An Evening Standard reporter faces charges of forgery and dishonesty at Harrow Crown Court this week in a case which has implications for all undercover journalism.
Wayne Veysey tried to get a job at Heathrow as a cleaner last year to test airport security for his newspaper. His father, David, wrote him a reference.
Security checks by airport staff rumbled Veysey’s cover and he and his father were arrested and charged before he could get the job.
Airport security checks by newspapers have become a staple of investigative reporting. Their stories have led to tightened security at airports and on aeroplanes. But when News of the World reporter Rob Kellaway was arrested after smuggling a replica machine gun into Gatwick Airport in March, it was noticeable that the attitude of the police and the British Airport Authority was hardening towards reporters.

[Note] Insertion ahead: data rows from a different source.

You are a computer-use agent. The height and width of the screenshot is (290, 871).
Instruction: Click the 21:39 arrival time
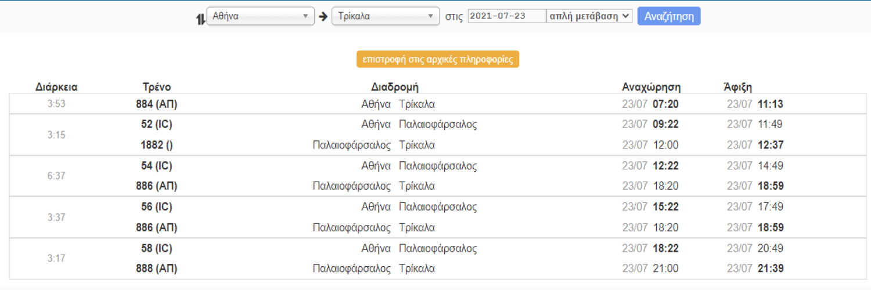coord(771,269)
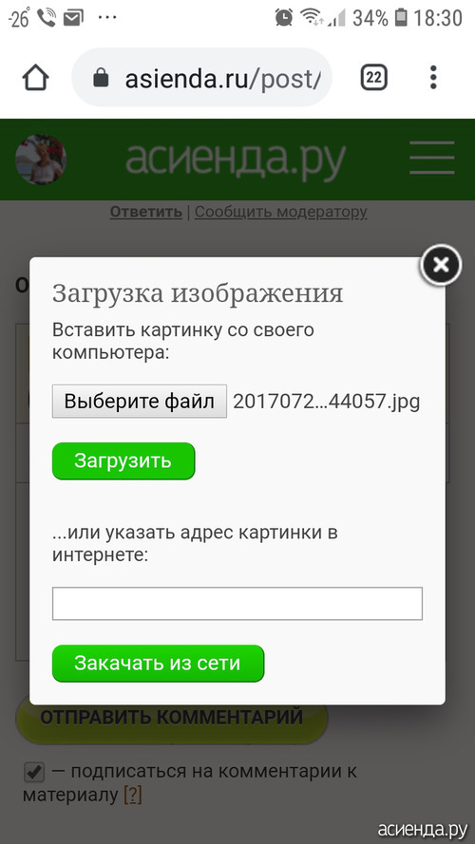Viewport: 475px width, 844px height.
Task: Tap the padlock icon in address bar
Action: tap(101, 79)

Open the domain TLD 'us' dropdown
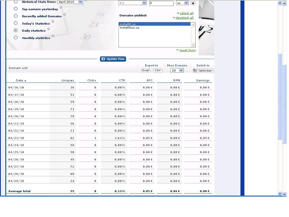pyautogui.click(x=186, y=3)
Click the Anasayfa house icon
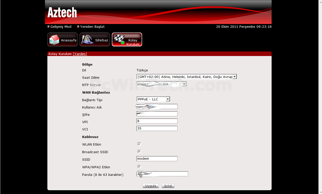322x194 pixels. [54, 40]

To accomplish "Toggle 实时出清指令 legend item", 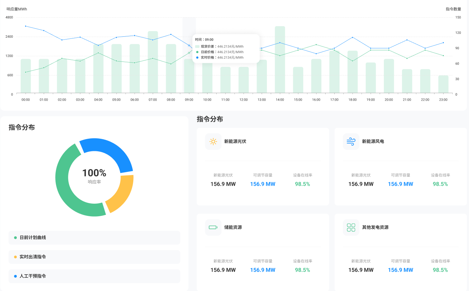I will pyautogui.click(x=32, y=257).
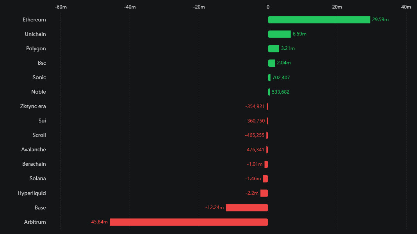Click the red Arbitrum bar
Viewport: 417px width, 234px height.
click(x=189, y=222)
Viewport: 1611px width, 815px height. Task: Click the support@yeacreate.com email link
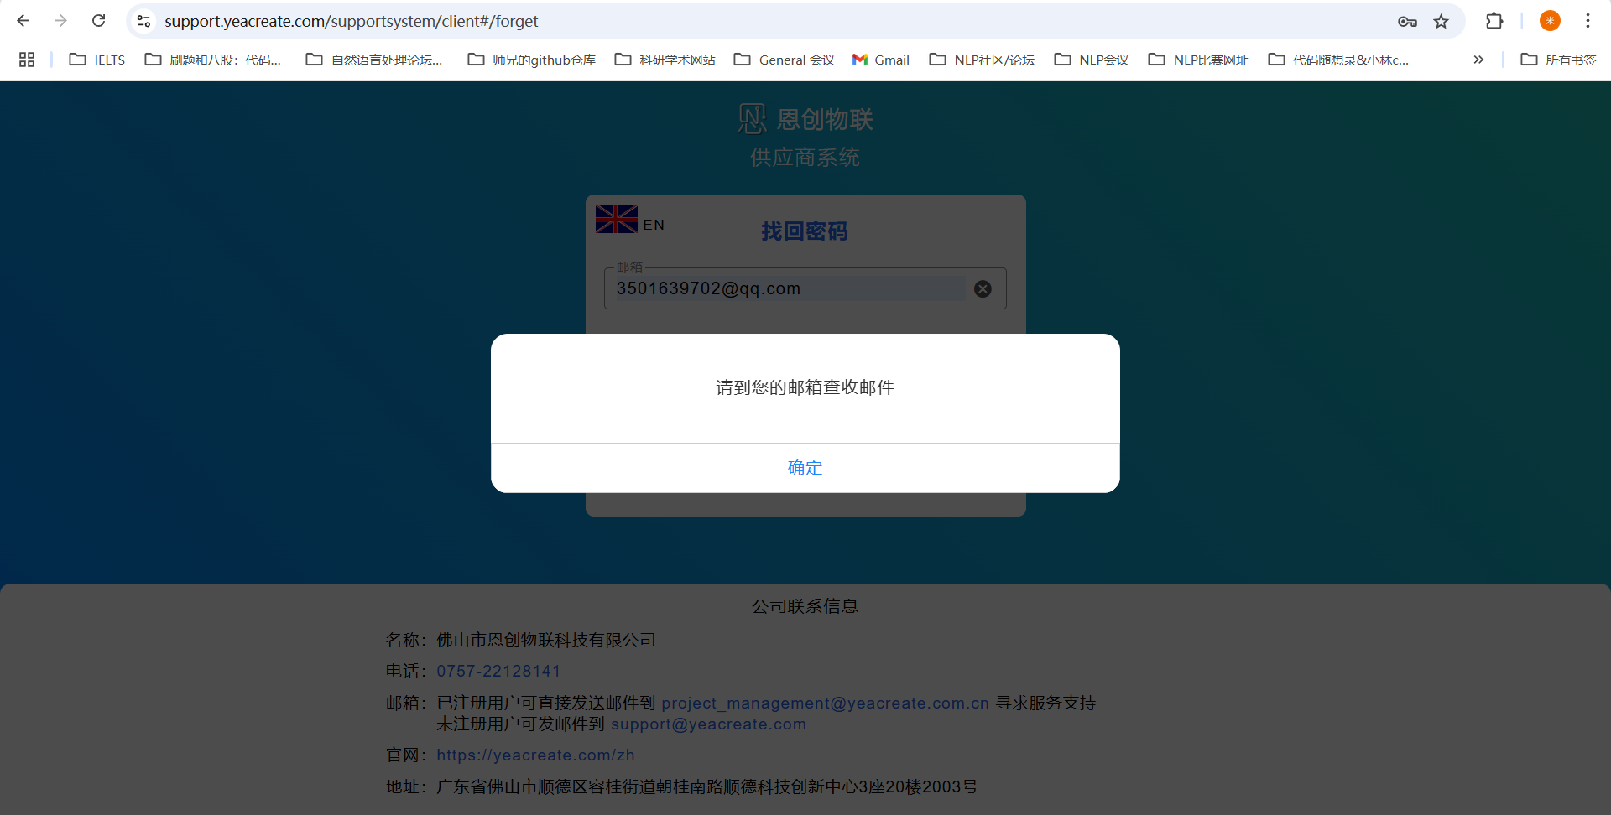(x=708, y=724)
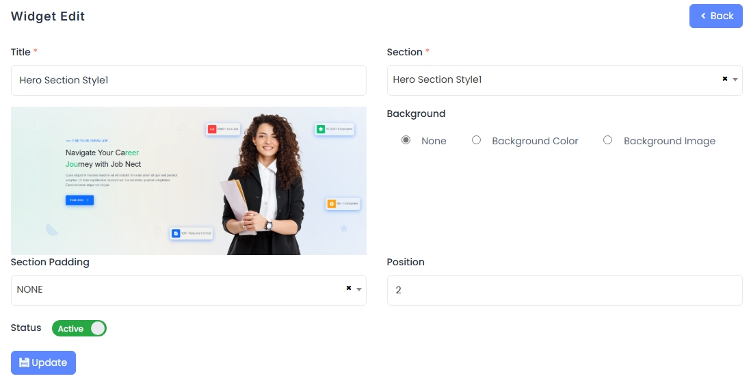Image resolution: width=751 pixels, height=385 pixels.
Task: Choose the Background Image radio option
Action: [607, 140]
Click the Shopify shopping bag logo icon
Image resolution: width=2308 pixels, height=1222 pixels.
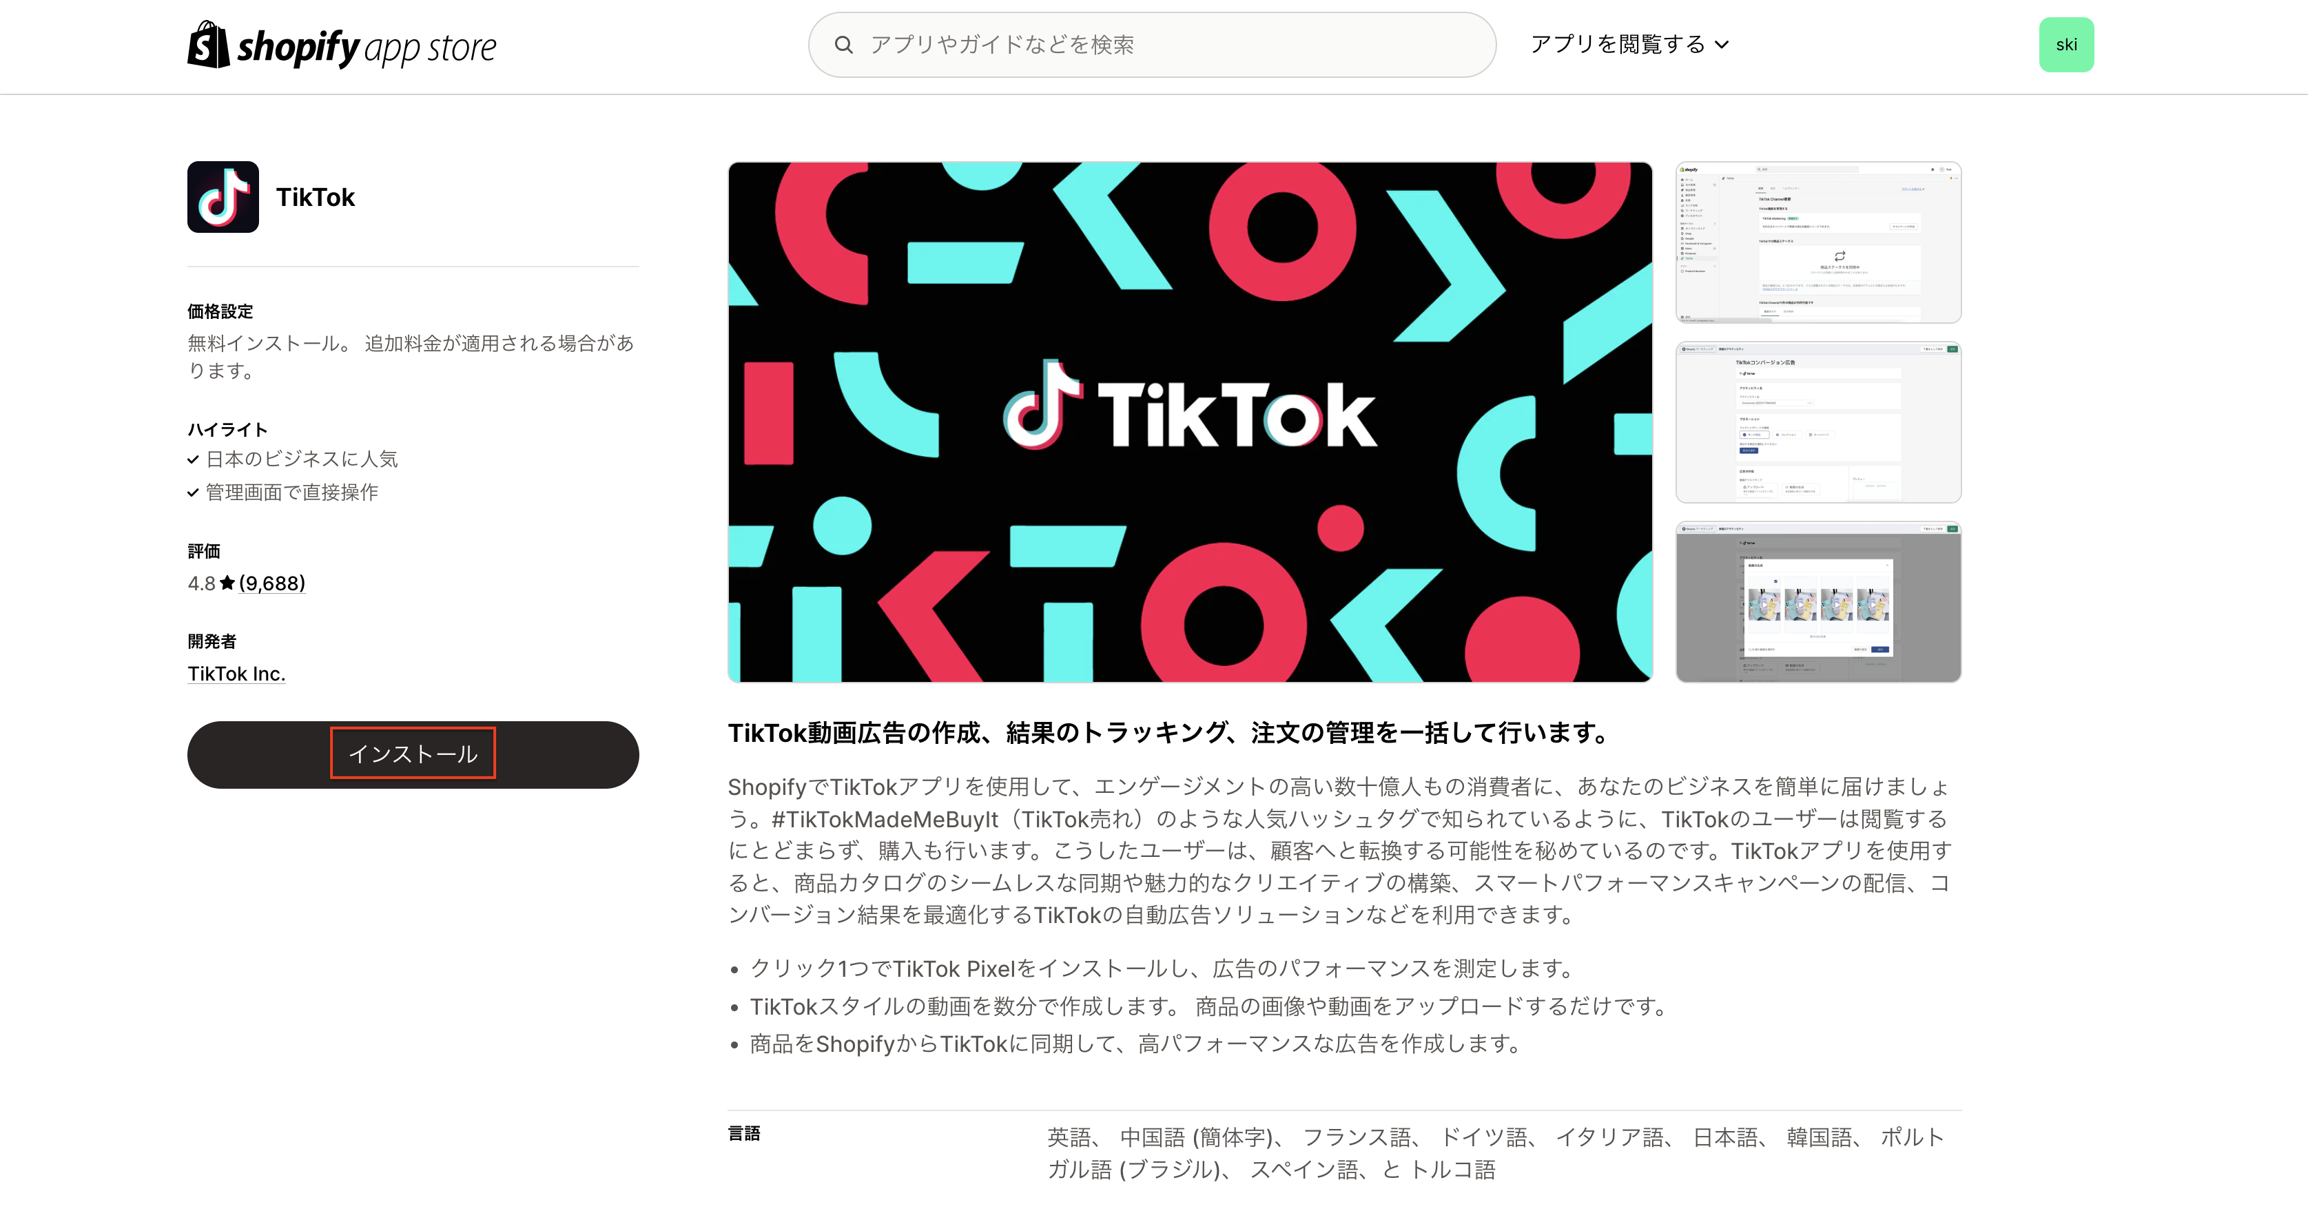(208, 45)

Eddie Young, group legal adviser for Associated Newspapers, which publishes the Standard, said: “Wayne is defending this very robustly. As far as we were concerned he was carrying out a legitimate operation and if the case goes against him, it will have very serious ramifications for press freedom and for the public interest.”
Wayne, 26, who has been at the Evening Standard for 15 months, and David Veysey are pleading not guilty.
There are two charges against each of them of dishonestly attempting to obtain from Indigo services, a Heathrow airport cleaning company, a pecuniary advantage by deception, by giving and using a false reference, and attempting dishonestly to obtain from Indigo Services an airport idenitity card.
Wayne Veysey is charged separately under the Forgery Act with using an employer’s reference which he knew to be false with the intention of inducing Indigo services at Heathrow to accept it was genuine.
Veysey first applied for the job last May. He was arrested in September.